Almost six years after mob of radical Hindus swept across India’s northeastern state of Orissa, the Christian community in that state continues to suffer. More than 50,000 Christians were left homeless following the anti-Christian riots and many of them continue to live in Christian ghettos because they are not allowed to return to their home villages. In many villages, Hindu radicals refuse to allow the Christians to return and attack them whenever the Christian attempt to rebuild their lives in their home villages. Unsympathetic local authorities have created a culture of impunity that has allowed these Hindu radicals to operate without consequence, leaving many of these homeless Christian will little option other than to continue to live in the Christian ghettos.

5/10/2014 India (Ecumenical News) – Life is becoming a nightmare again for many Christian communities in the Indian state of Orissa, scene of the worst anti-Christian persecution in India’s history in 2008, says a national Christian leader.

Sajan George, president of the Global Council of Indian Christians (GCIC) said that some parts of the state, many Christian families have seen their newly-rebuilt homes destroyed, the Roman Catholic AsiaNews has reported.

Extremists, said to be ultra-nationalist Hindus, have driven many Christians from their villages, forcing them to give up water, property, and other essentials.

George spoke to AsiaNews about new acts of “intimidation and persecution against Christians,” noting that the situation has been “made worst by the complicity of local police and administrators.”

In August 2008, Christians in Orissa, especially in Kandhamal, 250 kilometres (150 miles) from Bhubaneswar, said they had faced what they describe as orchestrated attacks by Hindu mobs, since the killing of Hindu leader Swami Laxmanananda Saraswati in August.
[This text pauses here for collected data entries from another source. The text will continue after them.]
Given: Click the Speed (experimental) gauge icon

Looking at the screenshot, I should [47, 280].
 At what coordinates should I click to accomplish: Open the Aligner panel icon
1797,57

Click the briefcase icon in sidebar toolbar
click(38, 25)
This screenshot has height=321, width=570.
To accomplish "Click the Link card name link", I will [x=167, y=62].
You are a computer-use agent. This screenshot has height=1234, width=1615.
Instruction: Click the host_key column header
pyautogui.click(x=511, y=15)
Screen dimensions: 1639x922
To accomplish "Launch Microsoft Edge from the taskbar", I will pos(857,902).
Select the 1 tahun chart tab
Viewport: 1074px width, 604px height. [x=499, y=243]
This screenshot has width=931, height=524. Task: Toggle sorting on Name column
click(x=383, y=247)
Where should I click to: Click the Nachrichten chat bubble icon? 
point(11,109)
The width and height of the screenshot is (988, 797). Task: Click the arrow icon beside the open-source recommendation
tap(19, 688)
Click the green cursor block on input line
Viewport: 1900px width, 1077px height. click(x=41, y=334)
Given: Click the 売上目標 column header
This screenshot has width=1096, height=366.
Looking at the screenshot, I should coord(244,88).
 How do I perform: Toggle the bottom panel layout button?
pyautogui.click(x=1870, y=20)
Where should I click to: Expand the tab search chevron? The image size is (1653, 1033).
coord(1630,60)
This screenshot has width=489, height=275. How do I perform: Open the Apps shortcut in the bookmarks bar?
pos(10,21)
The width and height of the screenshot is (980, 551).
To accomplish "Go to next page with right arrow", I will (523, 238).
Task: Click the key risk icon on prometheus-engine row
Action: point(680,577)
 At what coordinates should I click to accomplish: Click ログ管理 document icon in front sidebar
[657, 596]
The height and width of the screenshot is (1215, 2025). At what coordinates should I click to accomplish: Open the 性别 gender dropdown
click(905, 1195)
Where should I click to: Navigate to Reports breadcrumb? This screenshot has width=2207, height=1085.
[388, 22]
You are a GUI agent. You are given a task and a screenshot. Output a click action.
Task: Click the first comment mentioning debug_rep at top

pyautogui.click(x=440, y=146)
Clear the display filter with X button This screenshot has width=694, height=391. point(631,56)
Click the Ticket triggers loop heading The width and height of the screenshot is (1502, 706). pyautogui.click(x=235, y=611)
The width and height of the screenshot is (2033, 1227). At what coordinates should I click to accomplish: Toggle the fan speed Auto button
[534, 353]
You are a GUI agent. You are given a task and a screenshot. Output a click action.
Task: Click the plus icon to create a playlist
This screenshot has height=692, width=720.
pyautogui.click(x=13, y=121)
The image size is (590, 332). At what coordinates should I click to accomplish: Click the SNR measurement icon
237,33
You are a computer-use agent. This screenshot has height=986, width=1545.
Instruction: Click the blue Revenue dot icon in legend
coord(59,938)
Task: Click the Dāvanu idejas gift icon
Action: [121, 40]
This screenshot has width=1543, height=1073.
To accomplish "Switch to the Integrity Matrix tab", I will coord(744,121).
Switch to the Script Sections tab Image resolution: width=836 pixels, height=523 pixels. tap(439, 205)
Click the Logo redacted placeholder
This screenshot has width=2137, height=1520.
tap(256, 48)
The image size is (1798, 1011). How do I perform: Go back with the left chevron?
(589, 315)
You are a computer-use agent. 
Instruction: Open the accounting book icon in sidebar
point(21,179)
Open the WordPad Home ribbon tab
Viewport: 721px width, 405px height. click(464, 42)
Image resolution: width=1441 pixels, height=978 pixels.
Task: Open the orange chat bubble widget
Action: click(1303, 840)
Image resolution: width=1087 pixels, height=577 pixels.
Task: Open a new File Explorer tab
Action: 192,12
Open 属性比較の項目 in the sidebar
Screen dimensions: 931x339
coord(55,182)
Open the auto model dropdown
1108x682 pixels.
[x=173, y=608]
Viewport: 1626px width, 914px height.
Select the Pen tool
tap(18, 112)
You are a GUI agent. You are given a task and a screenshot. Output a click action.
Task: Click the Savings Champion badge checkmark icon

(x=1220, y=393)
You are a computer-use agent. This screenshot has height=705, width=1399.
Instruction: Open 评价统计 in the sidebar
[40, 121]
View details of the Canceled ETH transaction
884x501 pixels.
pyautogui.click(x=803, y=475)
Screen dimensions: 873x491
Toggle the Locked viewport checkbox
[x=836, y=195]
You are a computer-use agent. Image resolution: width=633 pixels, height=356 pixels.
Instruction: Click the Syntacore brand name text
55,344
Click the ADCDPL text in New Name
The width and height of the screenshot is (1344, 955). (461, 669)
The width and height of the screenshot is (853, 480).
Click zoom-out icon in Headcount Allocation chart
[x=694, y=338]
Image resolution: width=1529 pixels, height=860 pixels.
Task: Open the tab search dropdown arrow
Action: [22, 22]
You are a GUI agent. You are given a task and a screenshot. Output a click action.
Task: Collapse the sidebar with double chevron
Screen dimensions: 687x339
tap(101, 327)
A Maoist leader was reported to have claimed responsibility for the killing but some Hindu groups said it was a Christian conspiracy, as the 85-year-old slain monk had been campaigning against conversion to Christianity in Kandhamal, where he was based.

More than half the 100 000 Christians in Kandhamal were left homeless as a result of the extremists roaming villages, and trying forcibly to convert Christians to Hinduism, whilst looting and torching Christian houses.

George said on May 3, that the Global Council of Indian Christians wants the government to treat the victims of anti-Christian pogroms in Orissa the same way as it has treated survivors of the riots between Hindus and Muslims in Gujarat in 2002.

GCIC president George said he wants the government to give “the same concessions to those who suffered from [anti-Christian] pogroms.”

In particular, he cited “the children and dependents of victims of anti-Christian violence that occurred in the district of Kandhamal (Orissa) in 2008.”